Thomas took a couple of steps forward and something very strange happened. Watanabe was in full flow, delighting all with his homey, quirky brand of academia, when he suddenly stopped midsentence. His audience waited politely, and someone giggled, thinking this was part of his performance; he tipped his sunglasses down his nose till he was peering directly out at Thomas. Then he became quite still, and Thomas, feeling the oddness of the moment, did the same.
The rare glimpse of Watanabe’s eyes prompted a flash of someone’s camera, and in that brilliant splash of light, the archaeologist looked cautious, even wary. The audience looked from him to each other, still smiling awkwardly, and then, slowly, like a theater audience that realizes that the show is going on in the house behind them and not on the stage, they turned to Thomas.

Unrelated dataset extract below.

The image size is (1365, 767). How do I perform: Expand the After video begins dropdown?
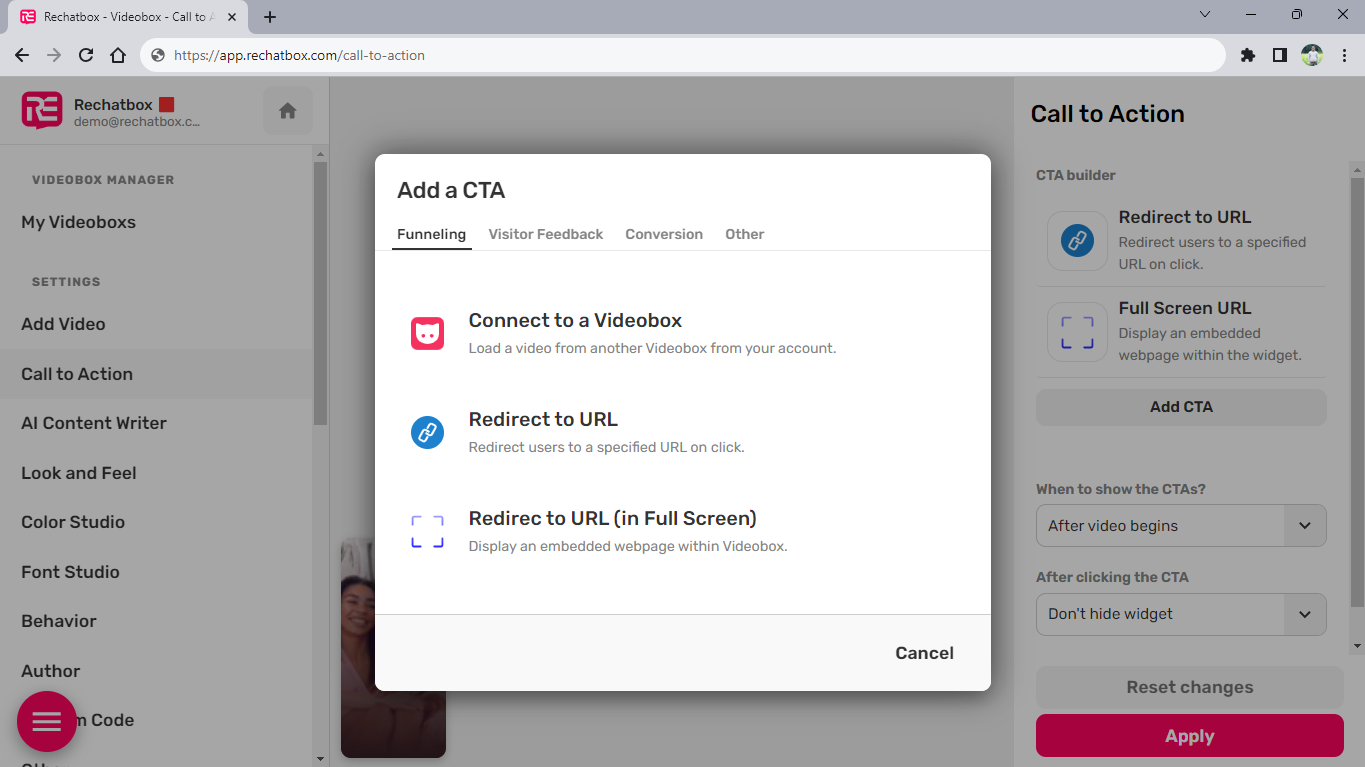tap(1181, 526)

There was a moment of complete silence, and then the sallow-faced graduate student was talking again, pulling attention toward himself, so that finally even Watanabe turned, and the smiles that had grown strained and fixed broadened again. Almost immediately, a security guard appeared at Thomas’s shoulder with the translator who was asking to see Thomas’s credentials, using his body as a screen to block out the platform party, and begin shepherding him toward the door and out.